**WHAT YOU HAVE TO DO**: Copy the entire listing exactly.

[[ RECORDS, beginning ]]

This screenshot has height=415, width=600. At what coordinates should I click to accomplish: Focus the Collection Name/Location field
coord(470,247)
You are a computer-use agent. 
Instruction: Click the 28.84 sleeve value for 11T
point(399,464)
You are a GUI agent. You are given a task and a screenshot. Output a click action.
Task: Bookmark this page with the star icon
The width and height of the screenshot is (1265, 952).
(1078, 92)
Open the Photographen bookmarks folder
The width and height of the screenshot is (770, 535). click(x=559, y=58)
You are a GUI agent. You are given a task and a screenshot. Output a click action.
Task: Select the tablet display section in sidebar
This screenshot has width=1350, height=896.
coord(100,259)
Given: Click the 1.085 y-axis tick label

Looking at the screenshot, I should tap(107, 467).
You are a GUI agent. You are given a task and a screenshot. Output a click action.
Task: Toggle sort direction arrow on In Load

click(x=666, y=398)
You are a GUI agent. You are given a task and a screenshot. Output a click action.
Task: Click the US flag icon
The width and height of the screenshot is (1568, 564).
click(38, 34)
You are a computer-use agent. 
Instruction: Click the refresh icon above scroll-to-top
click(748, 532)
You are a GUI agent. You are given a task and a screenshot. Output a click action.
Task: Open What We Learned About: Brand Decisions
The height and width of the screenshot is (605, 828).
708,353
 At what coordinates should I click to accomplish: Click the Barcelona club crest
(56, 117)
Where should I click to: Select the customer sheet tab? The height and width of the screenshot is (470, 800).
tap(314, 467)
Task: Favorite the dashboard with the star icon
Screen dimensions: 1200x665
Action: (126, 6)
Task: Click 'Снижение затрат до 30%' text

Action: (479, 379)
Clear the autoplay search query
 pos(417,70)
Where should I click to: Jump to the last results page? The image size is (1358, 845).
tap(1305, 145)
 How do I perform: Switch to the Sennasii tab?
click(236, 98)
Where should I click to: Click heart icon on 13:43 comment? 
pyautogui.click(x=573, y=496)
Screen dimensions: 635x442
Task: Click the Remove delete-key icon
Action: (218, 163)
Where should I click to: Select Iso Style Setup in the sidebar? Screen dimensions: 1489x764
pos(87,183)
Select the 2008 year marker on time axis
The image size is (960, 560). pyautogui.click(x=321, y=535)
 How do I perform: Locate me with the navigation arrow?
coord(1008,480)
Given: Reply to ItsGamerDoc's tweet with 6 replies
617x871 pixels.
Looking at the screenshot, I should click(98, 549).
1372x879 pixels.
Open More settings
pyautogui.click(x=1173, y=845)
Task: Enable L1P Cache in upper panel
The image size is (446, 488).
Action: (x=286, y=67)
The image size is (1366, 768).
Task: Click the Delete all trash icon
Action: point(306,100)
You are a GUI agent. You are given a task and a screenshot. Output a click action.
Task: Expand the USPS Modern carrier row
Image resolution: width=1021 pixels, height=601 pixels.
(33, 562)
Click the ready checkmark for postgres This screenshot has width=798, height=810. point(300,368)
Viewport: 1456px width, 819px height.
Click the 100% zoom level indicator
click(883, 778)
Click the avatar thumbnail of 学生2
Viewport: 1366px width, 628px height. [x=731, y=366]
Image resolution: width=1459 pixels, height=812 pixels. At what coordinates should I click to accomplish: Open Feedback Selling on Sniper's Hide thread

[[ RECORDS, end ]]

**RESPONSE**:
This screenshot has height=415, width=600. At what coordinates should I click to accomplish: Focus the Collection Name/Location field
coord(470,247)
You are a computer-use agent. 
Instruction: Click the 28.84 sleeve value for 11T
point(399,464)
You are a GUI agent. You are given a task and a screenshot. Output a click action.
Task: Bookmark this page with the star icon
The width and height of the screenshot is (1265, 952).
(1078, 92)
Open the Photographen bookmarks folder
The width and height of the screenshot is (770, 535). click(x=559, y=58)
You are a GUI agent. You are given a task and a screenshot. Output a click action.
Task: Select the tablet display section in sidebar
This screenshot has width=1350, height=896.
coord(100,259)
Given: Click the 1.085 y-axis tick label

Looking at the screenshot, I should tap(107, 467).
You are a GUI agent. You are given a task and a screenshot. Output a click action.
Task: Toggle sort direction arrow on In Load

click(x=666, y=398)
You are a GUI agent. You are given a task and a screenshot. Output a click action.
Task: Click the US flag icon
The width and height of the screenshot is (1568, 564).
click(38, 34)
You are a computer-use agent. 
Instruction: Click the refresh icon above scroll-to-top
click(748, 532)
You are a GUI agent. You are given a task and a screenshot. Output a click action.
Task: Open What We Learned About: Brand Decisions
The height and width of the screenshot is (605, 828).
708,353
 At what coordinates should I click to accomplish: Click the Barcelona club crest
(56, 117)
Where should I click to: Select the customer sheet tab? The height and width of the screenshot is (470, 800).
tap(314, 467)
Task: Favorite the dashboard with the star icon
Screen dimensions: 1200x665
Action: (126, 6)
Task: Click 'Снижение затрат до 30%' text

Action: (479, 379)
Clear the autoplay search query
 pos(417,70)
Where should I click to: Jump to the last results page? The image size is (1358, 845).
tap(1305, 145)
 How do I perform: Switch to the Sennasii tab?
click(236, 98)
Where should I click to: Click heart icon on 13:43 comment? 
pyautogui.click(x=573, y=496)
Screen dimensions: 635x442
Task: Click the Remove delete-key icon
Action: (218, 163)
Where should I click to: Select Iso Style Setup in the sidebar? Screen dimensions: 1489x764
pos(87,183)
Select the 2008 year marker on time axis
The image size is (960, 560). pyautogui.click(x=321, y=535)
 How do I perform: Locate me with the navigation arrow?
coord(1008,480)
Given: Reply to ItsGamerDoc's tweet with 6 replies
617x871 pixels.
Looking at the screenshot, I should click(98, 549).
1372x879 pixels.
Open More settings
pyautogui.click(x=1173, y=845)
Task: Enable L1P Cache in upper panel
The image size is (446, 488).
Action: (x=286, y=67)
The image size is (1366, 768).
Task: Click the Delete all trash icon
Action: point(306,100)
You are a GUI agent. You are given a task and a screenshot. Output a click action.
Task: Expand the USPS Modern carrier row
Image resolution: width=1021 pixels, height=601 pixels.
(33, 562)
Click the ready checkmark for postgres This screenshot has width=798, height=810. point(300,368)
Viewport: 1456px width, 819px height.
Click the 100% zoom level indicator
click(883, 778)
Click the avatar thumbnail of 学生2
Viewport: 1366px width, 628px height. [x=731, y=366]
Image resolution: width=1459 pixels, height=812 pixels. At what coordinates should I click to accomplish: Open Feedback Selling on Sniper's Hide thread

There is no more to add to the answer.